I started my second year a couple weeks ago. At the moment I'm most interested in group theory which we started last year. In a few months we'll be doing a course which includes rings and modules which I'm looking forward to. We did a course on metric and topological spaces last year which was pretty cool.
What about you? I'd love some recommendations if you're in 3rd or 4th year
I've finished my undergraduate studies, which were almost exclusively pure in the third/fourth year!
It's amazing that you took metric and topological spaces in your first year. I think Group theory is beautiful. It was one of the first course that made me realise how beautiful maths can be (and there's more to mathematical beauty than in the sense of, say, Euler's identity). I think you enjoyed the same courses that I enjoyed, so I'll just tell what books or material I found interesting/helpful!
Algebra - Thomas Hungerford: This book is beautifully written and is mostly intended as a second course in algebra. The best time to read will be concurrently with your rings and modules course or perhaps after to fully appreciate its generality. I'd personally stop after reading
chapters I-IV and move to
Field and Galois Theory - Patrick Morandi - since it treats field/galois theory with much better clarity and sophistication (make no mistake about it, Hungerford's book is excellent, and still better than all other algebra books - it's just that I didn't like his treatment of field theory and galois theory personally) -- you can later return to finish
chapters VII-IX.
Classical Introduction Modern Number Theory - Ireland & Rosen: Now this book flows like poetry! It could be the best book ever written about mathematics. Period. The first eleven chapters require almost nothing (well the definition of things like principal ideal domain, which it defines anyway). It ends up proving quadratic/biquadratic/cubic reciprocity so many times that one of the exercises is along the lines of
count the number of proofs of quadratic reciprocity given so far and give another one! Caution, though
- it may turn you into a number theorist! In the end it introduces you to algebraic and analytic number theory!

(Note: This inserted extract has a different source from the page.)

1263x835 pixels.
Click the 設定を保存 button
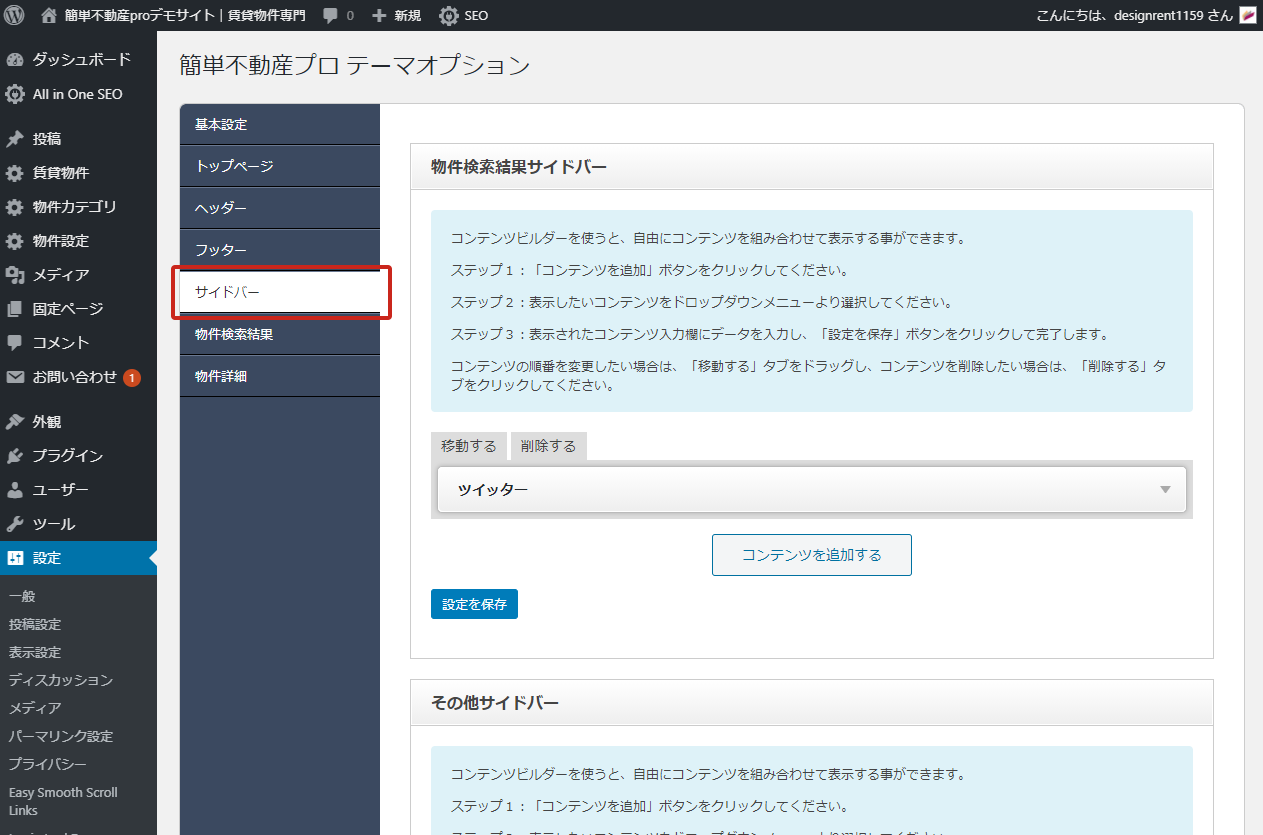(474, 604)
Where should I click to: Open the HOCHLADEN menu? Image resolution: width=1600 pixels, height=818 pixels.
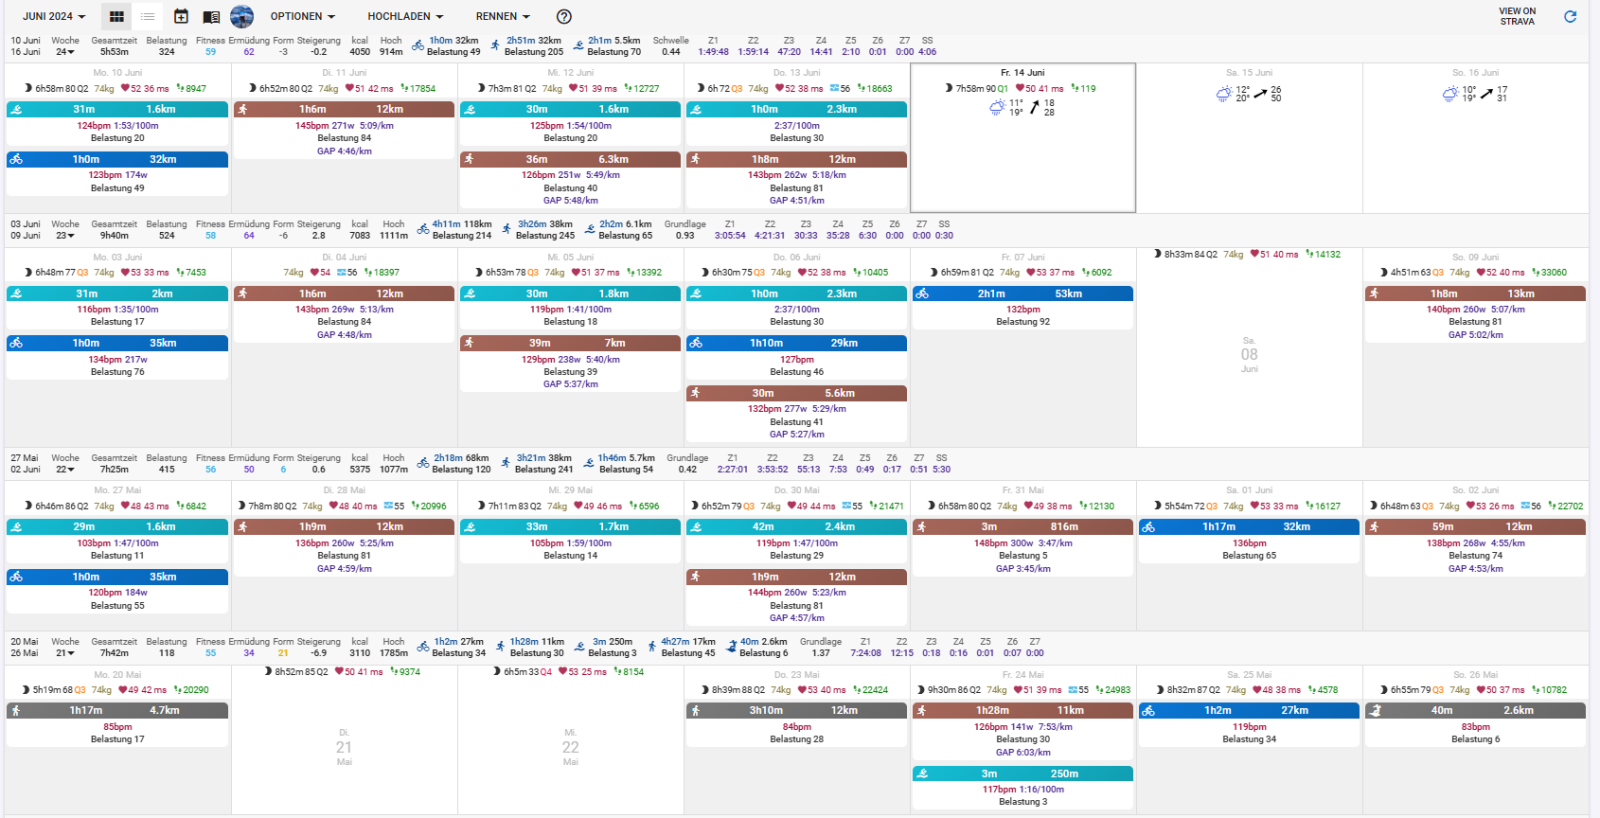405,16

After these, things open up. In my opinion, all things algebraic are beautiful, so the choices are endless! These books are expensive, though, so I'd always get them from university library or pirate them. But let me mention one last book, but with caveat that it's very challenging! I mean it makes the Rudins and Langs that people always complain about look like babies!
Fundamentals of General Topology: Problems and Exercises - A.V. Arkhangel'skii, V.I. Ponomarev It doesn't require a lot of prior knowledge - what you covered in metric/topological spaces courses would be enough, but it covers so much more than any book on general/point set topology covers (many of which are a bit outdated unlike this one, but one can use them as companion to this). Each chapter introduces some ideas then gives you tons of problems which can be solved using these ideas in novel and surprising ways! Many of the problems are very hard, but the book provides solutions to all of them at end of each chapter (well, apart from some that are actually open problems!). At the end of this, you or what's left of you

will be able to read current research in general topology! Well, it was written for the School of Soviet Mathematics who basically owned this field and you know what they say! In Soviet Russia, you don't study topology... topology studies you!